### Work task
Take the line containing "At what coordinates" and every line below it through the end of the entries, and output them verbatim, pictures excluded.

----

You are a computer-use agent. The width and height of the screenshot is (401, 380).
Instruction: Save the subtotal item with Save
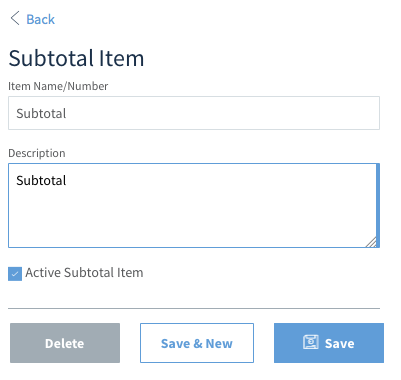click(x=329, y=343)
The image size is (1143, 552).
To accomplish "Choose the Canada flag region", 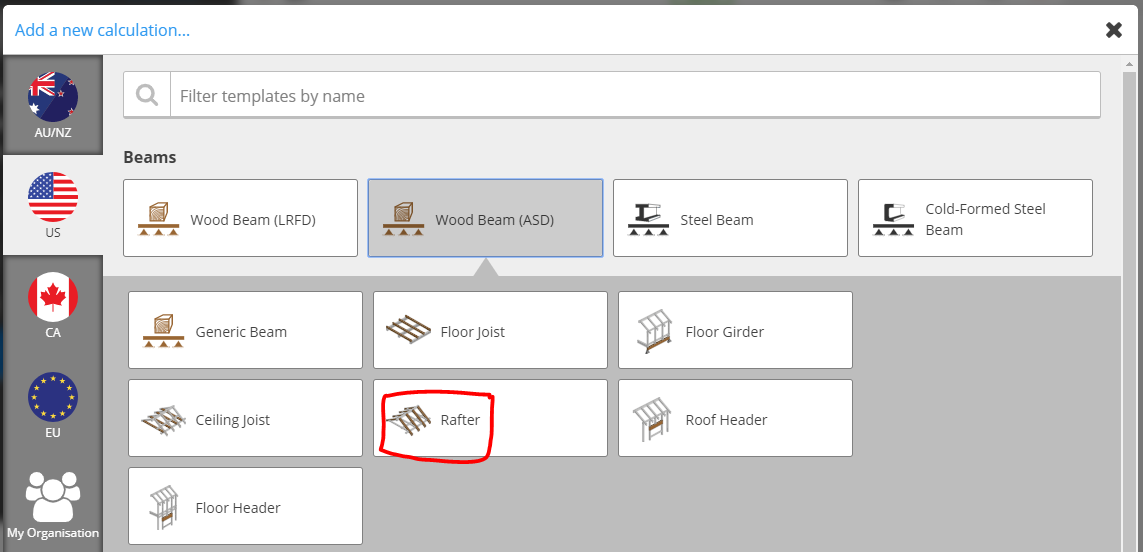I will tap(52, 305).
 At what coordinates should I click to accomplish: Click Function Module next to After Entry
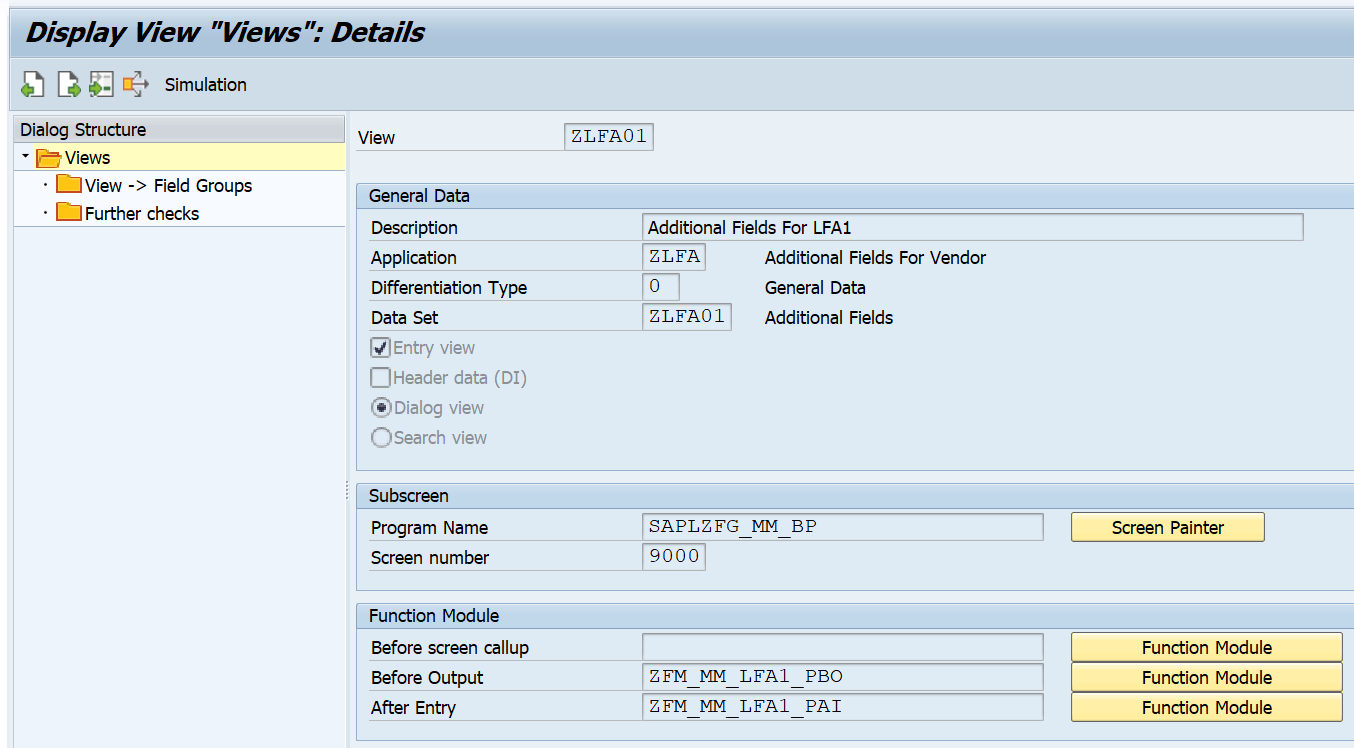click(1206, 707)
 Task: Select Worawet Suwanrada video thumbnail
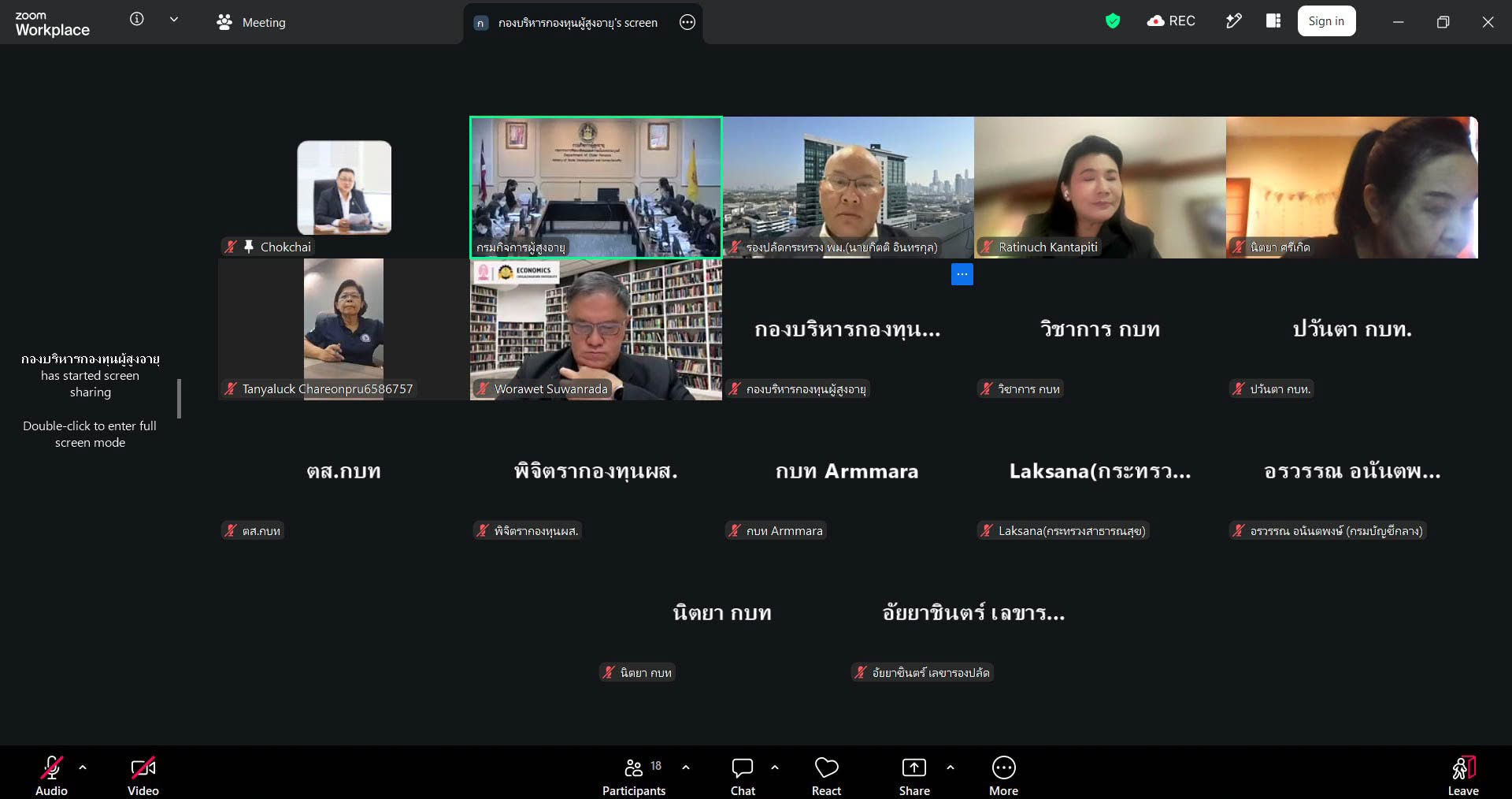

----

### Solution
 At what coordinates should I click to accomplish: Click Function Module next to After Entry
click(1206, 707)
 Task: Select Worawet Suwanrada video thumbnail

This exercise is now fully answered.